Further, when the double-chamber electrochemical treatment unit is used, cathode and anode chambers are divided by one or more of a proton membrane, a cationic membrane, and an anionic membrane; and an electrolyte of the anode chamber is an aqueous solution of one or more selected from the group consisting of sulfide, sulfate, hydroxide, nitrate, chloride, carbonate, and oxalate.

The sulfide includes magnesium sulfide and zinc sulfide; the sulfate includes sodium sulfate, magnesium sulfate, and zinc sulfate; the hydroxide includes sodium hydroxide and potassium hydroxide; the nitrate includes sodium nitrate, ferric nitrate, magnesium nitrate, and zinc nitrate; the chloride includes sodium chloride, potassium chloride, and magnesium chloride; the carbonate includes sodium carbonate; and the oxalate includes sodium oxalate, magnesium oxalate, and zinc oxalate.

Further, in the electrochemical treatment unit, the anode is one or more selected from the group consisting of a metal electrode, a non-metal electrode, and a metal/non-metal composite modified electrode.
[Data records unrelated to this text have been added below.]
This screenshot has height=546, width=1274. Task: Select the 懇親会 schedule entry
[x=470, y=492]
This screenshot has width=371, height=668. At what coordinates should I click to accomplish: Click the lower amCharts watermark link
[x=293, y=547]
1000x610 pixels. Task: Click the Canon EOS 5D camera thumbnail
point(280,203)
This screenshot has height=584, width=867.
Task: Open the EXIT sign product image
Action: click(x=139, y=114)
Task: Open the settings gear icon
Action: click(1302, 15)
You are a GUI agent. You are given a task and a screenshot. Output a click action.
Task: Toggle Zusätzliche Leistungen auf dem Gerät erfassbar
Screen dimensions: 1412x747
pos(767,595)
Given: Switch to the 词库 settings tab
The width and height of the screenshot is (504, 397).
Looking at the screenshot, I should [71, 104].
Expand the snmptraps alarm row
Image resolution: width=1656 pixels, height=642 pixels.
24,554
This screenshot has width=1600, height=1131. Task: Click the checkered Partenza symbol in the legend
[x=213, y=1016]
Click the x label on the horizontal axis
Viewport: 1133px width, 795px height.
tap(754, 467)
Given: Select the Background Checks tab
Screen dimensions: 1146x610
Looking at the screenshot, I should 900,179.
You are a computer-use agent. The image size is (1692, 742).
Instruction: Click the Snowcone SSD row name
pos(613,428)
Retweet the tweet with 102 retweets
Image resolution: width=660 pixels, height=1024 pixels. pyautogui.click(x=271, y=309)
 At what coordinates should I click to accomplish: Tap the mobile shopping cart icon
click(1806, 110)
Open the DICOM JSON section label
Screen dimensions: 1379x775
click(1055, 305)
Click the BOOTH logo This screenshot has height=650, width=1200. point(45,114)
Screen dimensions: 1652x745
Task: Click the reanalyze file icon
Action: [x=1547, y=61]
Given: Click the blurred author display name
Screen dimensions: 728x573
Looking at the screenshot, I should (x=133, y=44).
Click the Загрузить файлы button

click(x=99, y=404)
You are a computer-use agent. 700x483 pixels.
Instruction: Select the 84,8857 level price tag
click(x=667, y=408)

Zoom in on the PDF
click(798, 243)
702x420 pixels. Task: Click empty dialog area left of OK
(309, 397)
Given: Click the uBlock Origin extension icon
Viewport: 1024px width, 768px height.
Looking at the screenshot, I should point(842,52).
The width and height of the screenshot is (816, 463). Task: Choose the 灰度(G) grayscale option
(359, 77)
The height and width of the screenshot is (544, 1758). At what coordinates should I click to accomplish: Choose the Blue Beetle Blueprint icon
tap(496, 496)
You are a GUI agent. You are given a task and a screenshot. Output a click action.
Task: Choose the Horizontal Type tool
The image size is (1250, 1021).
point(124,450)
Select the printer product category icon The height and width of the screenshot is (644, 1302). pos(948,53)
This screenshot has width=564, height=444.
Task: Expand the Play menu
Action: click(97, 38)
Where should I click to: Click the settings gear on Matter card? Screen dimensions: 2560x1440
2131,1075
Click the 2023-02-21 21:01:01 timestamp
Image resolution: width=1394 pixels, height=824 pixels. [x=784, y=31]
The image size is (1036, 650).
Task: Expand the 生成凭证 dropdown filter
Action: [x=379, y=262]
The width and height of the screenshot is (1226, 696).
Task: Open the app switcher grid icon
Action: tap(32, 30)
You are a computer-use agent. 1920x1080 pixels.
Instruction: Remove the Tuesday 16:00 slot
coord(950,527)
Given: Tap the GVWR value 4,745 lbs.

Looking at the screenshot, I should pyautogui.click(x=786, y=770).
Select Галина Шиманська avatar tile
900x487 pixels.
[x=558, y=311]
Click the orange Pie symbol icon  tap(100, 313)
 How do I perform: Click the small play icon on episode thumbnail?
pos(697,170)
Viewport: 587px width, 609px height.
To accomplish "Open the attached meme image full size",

The metal electrode is selected from the group consisting of a single metal electrode, a bimetal alloy electrode, and a polymetallic alloy electrode, the metal is a metal element in the IVB-VIB metals of the periodic table, and a shape of the metal electrode includes a wire, a rod, a sheet shape, or a plate; the non-metal electrode includes a ceramic electrode and a carbon-based electrode, and the carbon-based electrode is a graphite electrode, an activated carbon electrode, a carbon fiber electrode, a carbon nanomaterial electrode, or a graphene electrode, and a shape of the electrode includes a filament, a rod, a plate, or a sponge (such as: a carbon fiber paper electrode, an activated carbon-doped polytetrafluoroethylene (PTFE) electrode, and a heteroatom (including nitrogen, phosphorus, boron, sulfur, and oxygen)-doped porous activated carbon electrode); the composite modified electrode is one or more mixed modified electrodes selected from the group consisting of a mono-metal, a bimetallic alloy, a polymetallic alloy, a monometallic oxide, a bimetallic oxide, a polymetallic oxide, a monometallic hydroxide, a bimetallic hydroxide, a polymetallic hydroxide, multidimensional carbon (such as: fullerene, graphene, carbon nanotubes, and biochar), and heteroatom-modified multidimensional carbon, including a copper-supported fullerene electrode and a platinum-supported and nitrogen-modified carbon nanotube electrode.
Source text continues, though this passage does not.